We proceeded to Avignon. Surrounded by Medieval walls, with narrow streets, the old city is no place for a motor coach, and we had to park outside its gates. But before that, our driver had to navigate an impossibly narrow gap between two rows of other buses; with the mirrors pulled in there was no more space than a hand's breadth on either side. Then he proceeded to parallel park in a space only a step longer than our coach while still wedged in the gauntlet. Witness to the subsequently perfect condition of the vehicle, I will forever esteem French bus drivers.

We were stopped directly across from the Pont Saint-Bénézet, which legend has it was built after the divine inspiration of its namesake saint by the Savior. To prove his point to the skeptical local populace, the young shepherd single-handedly lifted a huge block of stone and began the construction himself. Flooding of the Rhone has not been kind to the bridge since its completion in 1185, and today only four of the original 22 arches extend halfway into the river. Perhaps the Lord wanted the bridge built at a different spot, because the other modern spans across the Rhone are doing just fine. But the effect of a wreck after half a millennium is picturesque. There may be hope for Lackawanna in 600 years.

Pont Saint-Bénézet, a bridge to nowhere. 
The outer walls of Medieval Avignon are behind my son.
Within the gate!

We had some free time to explore Medieval Avignon before our tour of the 14th century Palais des Papes, a complex that combined constitutes Europe's largest gothic building. Lavender sold in narrow alleys scented the air, its pastel hues diffuse in the sun's glare like an impressionist painting. But the wide pavements and buildings surrounding the Papal palace are blindingly white in the midday summer sun. Never have I so regretted leaving my sunglasses behind, and at a few points I had to close my eyes completely and shuffle my way like a blind man across the broader plazas. Lunch under the canvas shade of an outdoor café was blessed relief.

The world's largest Gothic structure, the Palais Neuf (r). Next to it is the Roman Catholic cathedral of Avignon (Cathédrale Notre-Dame des Doms d'Avignon). It is the seat of the Archbishop.

The picture doesn't do it justice, but glare from the pavement was so bright I had to walk the entire way to the Palais Neuf in the background with my eyes closed.

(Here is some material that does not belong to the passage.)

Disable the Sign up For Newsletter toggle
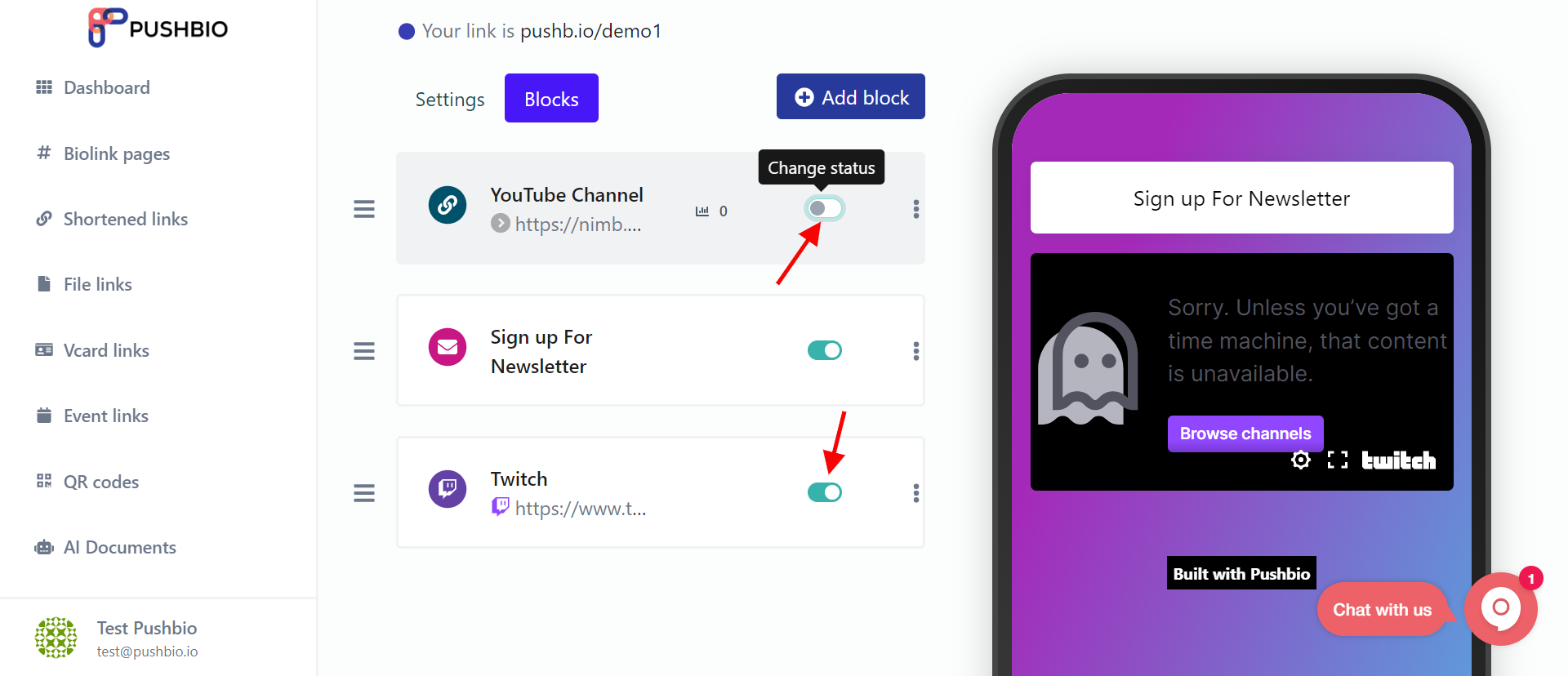1568x676 pixels. coord(825,350)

Home to seven consecutive Popes for most of the 14th century, a time when the seat of Peter in Rome was uncomfortably hot, the Palais des Papes is at once austere and immense. Though it was a gilded place in the days of the Avignon popes, the French Revolution and Napoleonic era--when it was used as an army barracks--were not kind. The interior is now virtually scrubbed clean in a way reminiscent of the once-painted-but-now-austere temples of Ancient Greece and Rome. There are a few exceptions, most notably the "House of the Deer," which has a few fascinating frescoes of everyday 14th century life. Some paintings depicting the life of St. John the Baptist remain in a chapel, but John was never one for decorum, so the vandals might not have noticed the difference from a bare wall. And, ironically, the bedchamber of the Popes survived the anticlerical Age of a Revolution largely intact.

Chapel of St. John the Baptist (l) and the Pope's bedroom (r).

"House of Deer," one of my favorites because it shows contemporary 14th century depictions of everyday life instead of attempts at the time to guess the dress of ancient Israel. It served as the office of Pope CLement VI. I had to sneak a photo (without flash).

I love Medieval doors, such Rube Goldberg-ian devices.

To the left is the cavernous chimney to the kitchens.

But everywhere else--hallways, cavernous chambers and courtyards--all decoration has been wiped away much like the pines above Marseilles. Only the bare white bones remain, but these are the clean foundations of the place, impregnable rock that can not be so easily erased by casual malice or the short span of human history.